# Annual rye grass.



## hog987 (Apr 5, 2011)

Looking at the option of seeding about 30 acres to annual rye grass. This is one kind of grass I have never grown before. Look at things like seeding rate. How long does it take to go from seed till its time to cut. Will it grow in high ph soil. Ph is around 8. Any help would be thankful.


----------



## swmnhay (Jun 13, 2008)

I've planted a lot of it mostly as cover crop to alfalfa/ or alf/ grass.Some of it on ground as high as 8.5 ph.High ph didn't bother it.Alone I'd seed 10-20 lbs.It likes N 40-60 lbs per cutting if you want hay.It does like moisture and if dry yields suffer.Usually ready to cut around 50 days after seeding,and cut every 30-40 days after that.

I've done at least 5000 acres myself over the yrs @ 8 lbs.Done some up to 20 alone and it makes for finer hay.

Annual ryegrass is hard to get dry it has waxy surface.It should be laid out flat and not in windrow or tedded would be better yet.


----------



## Vol (Jul 5, 2009)

swmnhay said:


> Annual ryegrass is hard to get dry it has waxy surface.It should be laid out flat and not in windrow or tedded would be better yet.


Sounds like a good candidate for impellar(flail) conditoners.

Regards, MIke


----------



## swmnhay (Jun 13, 2008)

Vol said:


> Sounds like a good candidate for impellar(flail) conditoners.
> 
> Regards, MIke


Yes it is,I did run impellers one yr and they did work better in grass.Unfortunatly not wort a crap in alfalfa.


----------



## Tim/South (Dec 12, 2011)

When would the rye grass be planted?

Our seasons are different and I am learning how rye grass works there.

Here we drill rye grass in the early fall and graze during the winter. A friend drills his hay fields, grazes during the winter and spring, pulls the cows off once normal grazing gets going, then bales the ryegrass for hay.
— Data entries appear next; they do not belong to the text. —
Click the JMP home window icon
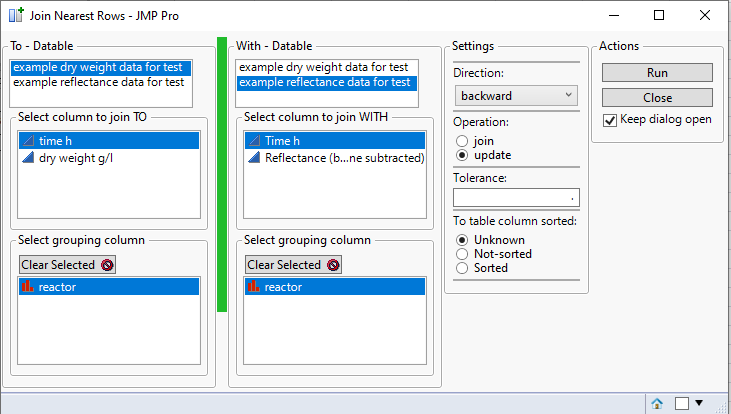The height and width of the screenshot is (414, 731). [x=657, y=403]
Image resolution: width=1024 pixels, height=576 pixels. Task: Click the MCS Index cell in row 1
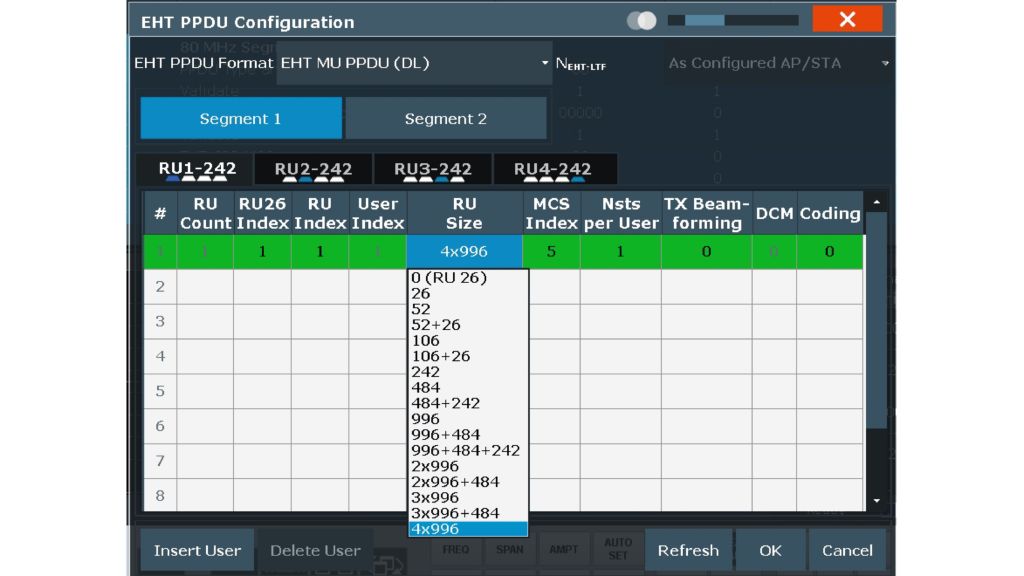(551, 251)
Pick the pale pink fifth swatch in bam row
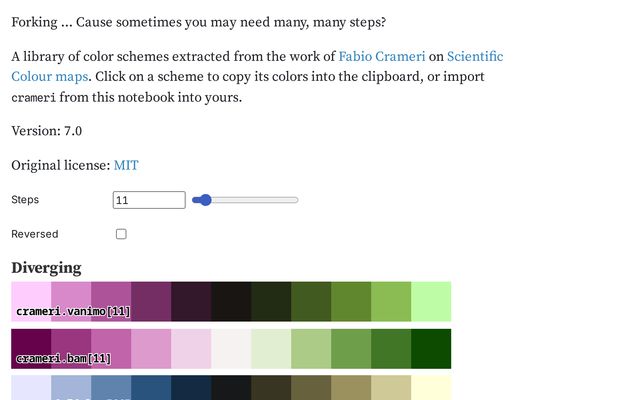 (191, 346)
There is a lot of ryegrass baled here in May. The horse people tend to buy it to tide them over until the Bermuda hay is ready. Ryegrass plays out here around June.


----------



## hog987 (Apr 5, 2011)

I am thinking around here it would be planted in may sometime. Was just looking online and in my area Italian rye grass is considered an annual crop too.


----------



## swmnhay (Jun 13, 2008)

I plant it in early May usually.Its a annual HERE and winter kills.


----------



## Mike120 (May 4, 2009)

I've always planted in fall, grazed it and baled in the spring. Like swmnhay said, it likes N and moisture. Hope for a nice dry period when you bale it, use a conditioner and run your tedder daily. Around here, it's hard to get it dry, but with decent growth, you can make some baler-choking windrows.


----------



## Tx Jim (Jun 30, 2014)

Down here in the near desert of N Texas ryegrass in Coastal fields has been known to severely stunt & thin the Coastal stand


----------



## hay wilson in TX (Jan 28, 2009)

True here near Temple Jim Man.


----------



## hay wilson in TX (Jan 28, 2009)

Faster drying with a wide swath.

Some where one of the Forage Specialist told us that hay out full width will dry faster then in a windrow. That was even true putting the hay out on damp soil.

Should say fortunately for me I can not mow when the ground is damp as the tires will mud up horribly HERE when damp. His contention was the full width swath will stand up on the stubble while the weight of the windrow will put the hay down on the muddy ground.

HERE we can not pull a ground drive rake in a wet field as the tires will mud up and not turn.

Had an East Texas forage specialist tell us if the hay is ready to cut, cut it even in the rain.

That probably is possible at Overton Research Center in East Texas, but he missed the idea it is better to cut when the sun is shining.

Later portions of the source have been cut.